St Winifred's Chapel, Holbeck is a Grade II listed parish church and former private chapel in the Church of England in Holbeck, Nottinghamshire, south-west of Worksop. Holbeck is an estate village built for the Dukes of Portland at Welbeck Abbey.

==History==
St Winifred's Church was built between 1913 and 1916 to designs of Mr. McIntyre, approved with a few modifications, by Louis Ambler for the 6th Duke of Portland. Based on Steetley, Derbyshire.

It is in a joint parish with
- St Mary's Church, Norton Cuckney
- Welbeck Abbey Chapel

==Portland family tombs==
St Winifred's Church was the traditional burial place of the Dukes of Portland at Welbeck Abbey and their families, most of whom are interred in the small churchyard.
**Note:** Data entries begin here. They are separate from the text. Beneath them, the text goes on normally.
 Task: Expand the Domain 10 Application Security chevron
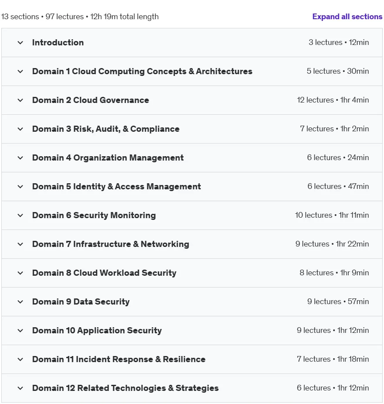(x=20, y=331)
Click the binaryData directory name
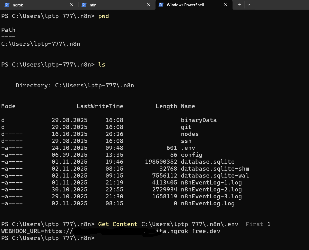Screen dimensions: 309x250 pos(199,120)
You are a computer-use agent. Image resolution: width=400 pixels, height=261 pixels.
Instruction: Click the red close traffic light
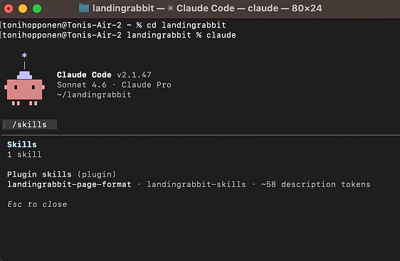(x=8, y=8)
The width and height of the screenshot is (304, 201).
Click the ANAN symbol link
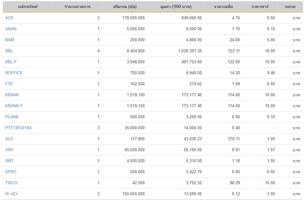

Those buried here include:
- The 6th Duke of Portland (1857–1943)
- The 7th Duke of Portland (1893–1977)
- Ivy Cavendish-Bentinck, Duchess of Portland (1887–1982), née Gordon-Lennox
- The 9th Duke of Portland (1897–1990), at whose death the dukedom became extinct

Most of their predecessors are buried in London: the 1st Duke and the 2nd Duke in Westminster Abbey, the 3rd Duke in St Marylebone Parish Church and the 5th Duke in Kensal Green Cemetery. The 4th Duke was interred in the ancient Cavendish vault, which had previously been unopened for 138 years.

==Memorials==
In addition to the graves of the Dukes of Portland, St Winifred's Church also contains memorials for several other people:
- Lady Ottoline Morrell 1939 by Eric Gill, north aisle wall
- Major Lord William Augustus Cavendish Bentinck, south chancel wall

==Organ==
The church contains a pipe organ by Albert Keates. A specification of the organ can be found on the National Pipe Organ Register.